Several states require early and thorough investigation of sexual harassment complaints. Even when not "legally" required, the lesson learned from Uber is that failure to timely and properly investigate such complaints, and to work with the complaining employee to timely and respectfully address his/her concerns, can lead to public disclosures materially affecting the company's public image, relationships with vendors and/or customers, and liability exposure. While not every complaint may have merit, every claim and claimant should be treated with dignity and respect. Legal counsel or consultants should be used in potentially challenging matters to confirm the company's serious approach to the issues being raised.


Many employers, including Uber, have sought to recruit new employees through various media resources, including media governed by the Federal Trade Commission (FTC) (Internet/newspaper/radio/television/print media). The FTC determined that Uber's advertisements improperly inflated the claimed median income of drivers in New York City and San Francisco by approximately 33% and falsely asserted that its vehicle financing program provided the best interest rates and unlimited mileage. As a result of these violations, Uber has been hit with fines and settlements totaling $20 million.
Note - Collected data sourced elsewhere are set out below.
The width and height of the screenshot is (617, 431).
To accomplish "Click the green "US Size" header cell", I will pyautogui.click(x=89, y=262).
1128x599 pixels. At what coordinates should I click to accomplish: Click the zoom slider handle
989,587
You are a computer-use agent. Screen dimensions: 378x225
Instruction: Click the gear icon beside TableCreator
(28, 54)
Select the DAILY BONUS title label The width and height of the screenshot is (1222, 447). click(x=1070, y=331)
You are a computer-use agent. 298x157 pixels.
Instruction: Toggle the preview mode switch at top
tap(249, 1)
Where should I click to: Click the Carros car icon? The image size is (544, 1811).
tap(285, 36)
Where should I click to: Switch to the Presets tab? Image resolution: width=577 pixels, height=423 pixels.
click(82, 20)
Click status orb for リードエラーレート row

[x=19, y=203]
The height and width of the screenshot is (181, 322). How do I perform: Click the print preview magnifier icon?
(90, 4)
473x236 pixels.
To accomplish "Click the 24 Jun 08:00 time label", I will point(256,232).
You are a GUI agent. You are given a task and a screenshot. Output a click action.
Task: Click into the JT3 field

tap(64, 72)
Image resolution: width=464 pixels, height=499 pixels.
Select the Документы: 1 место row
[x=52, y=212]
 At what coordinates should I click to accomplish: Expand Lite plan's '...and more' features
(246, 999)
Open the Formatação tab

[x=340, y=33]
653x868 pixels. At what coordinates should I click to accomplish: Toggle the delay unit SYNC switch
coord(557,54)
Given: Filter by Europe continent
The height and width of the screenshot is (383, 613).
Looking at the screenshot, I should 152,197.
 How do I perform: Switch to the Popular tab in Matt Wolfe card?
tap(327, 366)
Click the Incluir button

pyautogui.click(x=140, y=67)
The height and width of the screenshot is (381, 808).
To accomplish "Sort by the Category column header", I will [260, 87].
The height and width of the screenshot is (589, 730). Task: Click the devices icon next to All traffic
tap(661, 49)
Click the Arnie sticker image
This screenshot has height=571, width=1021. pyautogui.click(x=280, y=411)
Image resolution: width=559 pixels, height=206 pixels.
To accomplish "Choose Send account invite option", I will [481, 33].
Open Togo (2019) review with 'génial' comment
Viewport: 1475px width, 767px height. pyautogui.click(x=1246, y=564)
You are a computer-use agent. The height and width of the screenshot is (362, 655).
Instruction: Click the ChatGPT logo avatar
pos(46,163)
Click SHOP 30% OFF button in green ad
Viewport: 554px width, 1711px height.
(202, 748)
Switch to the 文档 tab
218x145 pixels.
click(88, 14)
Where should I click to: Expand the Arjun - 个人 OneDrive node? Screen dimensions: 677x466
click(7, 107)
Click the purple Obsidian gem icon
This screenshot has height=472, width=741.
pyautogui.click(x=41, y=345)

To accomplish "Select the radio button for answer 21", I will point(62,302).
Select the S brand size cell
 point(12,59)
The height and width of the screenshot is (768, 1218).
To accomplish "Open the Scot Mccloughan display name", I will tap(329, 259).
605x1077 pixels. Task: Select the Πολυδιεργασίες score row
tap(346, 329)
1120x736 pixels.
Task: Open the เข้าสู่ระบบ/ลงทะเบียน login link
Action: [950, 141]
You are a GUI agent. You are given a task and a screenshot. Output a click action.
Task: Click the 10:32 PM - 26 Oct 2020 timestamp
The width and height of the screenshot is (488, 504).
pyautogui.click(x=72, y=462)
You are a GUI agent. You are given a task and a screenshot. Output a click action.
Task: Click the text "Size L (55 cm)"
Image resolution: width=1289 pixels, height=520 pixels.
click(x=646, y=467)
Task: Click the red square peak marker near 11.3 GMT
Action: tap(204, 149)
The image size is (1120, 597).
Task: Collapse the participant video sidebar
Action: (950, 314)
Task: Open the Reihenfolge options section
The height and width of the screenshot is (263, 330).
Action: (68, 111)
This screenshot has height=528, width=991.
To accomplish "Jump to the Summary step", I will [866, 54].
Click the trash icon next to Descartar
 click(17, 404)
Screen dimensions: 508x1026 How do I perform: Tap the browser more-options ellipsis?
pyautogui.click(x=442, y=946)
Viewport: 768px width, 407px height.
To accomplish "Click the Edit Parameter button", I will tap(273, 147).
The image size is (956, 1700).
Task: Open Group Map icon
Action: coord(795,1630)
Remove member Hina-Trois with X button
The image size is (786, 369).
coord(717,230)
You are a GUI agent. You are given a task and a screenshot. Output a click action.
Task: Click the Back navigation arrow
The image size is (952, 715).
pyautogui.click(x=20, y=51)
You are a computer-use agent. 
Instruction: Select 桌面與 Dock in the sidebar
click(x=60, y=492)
Two primary lessons can be learned from Uber's fines and settlement. First, state and federal regulators are willing to engage in enforcement actions when recruiting efforts conducted through publicly available media channels contain false or misleading claims. Consumer protection and "unfair business practice" statutes can be used by regulatory agencies, as well as private plaintiffs, to assert claims resulting in costly legal fees, fines, penalties, and damages. Second, such enforcement actions often gain public attention in a manner that can trigger derivative wage and hour claims based on expansive views of protective labor laws. Thus, recruiting efforts should be carefully supervised to ensure that a company can fully stand behind all representations made to prospective employees regarding income and benefit issues, recognizing that these forms of "advertising" can often benefit from reviews by individuals skilled in media compliance standards to avoid undue exposures.


Companies can meet their staffing needs with employees or independent contractors, including individuals obtained through staffing agencies. These decisions can impact obligations to pay overtime, taxes, benefits, and expenses associated with business operations. In an effort to avoid these types of business expenses, Uber is alleged to have "misclassified" its drivers as independent contractors. Uber is defending its classification of drivers as independent contractors in class action wage and hour and individual unemployment cases throughout the country, even after it entered into a tentative $100 million settlement agreement ultimately rejected by the court. While Uber recently scored a significant victory in private arbitration, where the arbitrator ruled that the driver was correctly classified as an independent contractor, that decision is only binding with respect to that one driver and does not guarantee ultimate success in vindicating the company's classification.

As Uber defends its classification at great financial expense and exposure, a lesson to be learned is that even when the classification might be correct, there is no guarantee against costly and disruptive claims. Employers should therefore always attempt to ensure that employee classifications, job descriptions, contracts, and actual services performed are in keeping with governing legal standards for independent contractors. The objective evidence should show limited supervision, a general ability of the person to set his/her own schedule, and the individual's responsibility for providing the basic tools for performing services. Given increased regulatory investigations in this area (cities/states have an interest in collecting additional payroll and business taxes), as well as the increase in independent contractor misclassification lawsuits, it is prudent to have independent contractor relationships periodically reviewed to ensure that they are not properly considered "employer-employee" relationships, which, if challenged, can result in financial exposures and significant disruption to a business.